ジズ
ジズ · ズィーズ · Ziz
ユダヤ神話の巨大な鳥で、海のレヴィアタン、陸のベヒモトに対応する空の支配者。足は地につき頭は天に届き、翼を広げれば太陽を隠す。三体は繁殖せず、増えれば世界が保たないため対を与えられなかった。
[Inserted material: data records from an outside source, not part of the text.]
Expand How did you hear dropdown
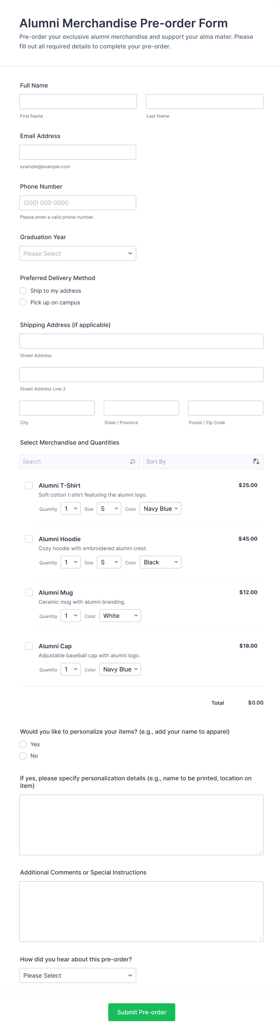The width and height of the screenshot is (280, 1036). pos(78,975)
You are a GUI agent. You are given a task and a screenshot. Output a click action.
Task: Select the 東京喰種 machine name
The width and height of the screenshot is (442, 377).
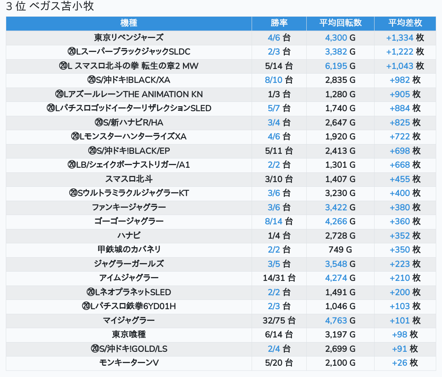(x=129, y=334)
終わりの日に義人が食べる。
解説
概要
ジズは、ユダヤの神話における巨大な鳥であり、ベヒモト(陸)とレヴィアタン(海)に対応する空の支配者である。
なお本サイトの分類では、アブラハムの体系に含めて扱う。
三つの領域
ユダヤの伝承において、三つの巨大な生き物が三つの領域を治める。
レヴィアタン。 海。
ベヒモト。 陸。
ジズ。 空。
創造の五日目。 これらは創造の際に神が作った、比類なき大きさの生き物である。
メシアの宴。 終わりの日に、義人たちがこれらの肉を食べる宴が開かれるとされる。
名と姿
「ジズ」の名は、『詩篇』50篇11節の「ズィーズ・サーダイ」(野の動くもの)に由来する。
解釈。 ラビの解釈が、この語を巨大な鳥と読んだ。
姿。 足は地につき、頭は天に届く。翼を広げれば太陽を隠すという。
卵。 その卵が落ちて割れ、六十の町を押し流し、三百の杉を倒したという話が伝わる。
補完する三体
なぜ三つか。 海・陸・空という三分は、『創世記』1章の創造の記述に対応する。
それぞれに支配者。 各領域に、比類なき一体が置かれる。
対の欠如。 これらは繁殖しない。神が対を作らなかった、あるいは一方を殺したとされる。増えれば世界が保たない。
唯一性。 唯一であることが、これらの生き物を規定する。
ペルシアの影響
三体の巨獣という構図に、ゾロアスター教の影響を指摘する説がある。
シームルグ。 ペルシアの巨鳥。
ガヴ・アエーウォーダータ。 原初の牡牛。
ただし直接の対応は確定していない。
図像と象徴
本サイトが掲げるのは、レヴィアタン・ベヒモト・ジズを描いた写本挿画である(『アンブロジアーナ聖書』13世紀)。
メシアの宴。 中世ユダヤの写本において、三体が並んで描かれる図が複数ある。
関わる神格・伝承
レヴィアタン、ベヒモトと三体をなす。
文化的足跡
『アンブロジアーナ聖書』(1236〜38年、南ドイツ)のジズの図は、この生き物の最も知られた表現である。
なおユダヤ教・キリスト教・イスラームは今日も信仰されている生きた宗教であり、本項の記述はその伝承と観念の歴史に関する学術的な整理である。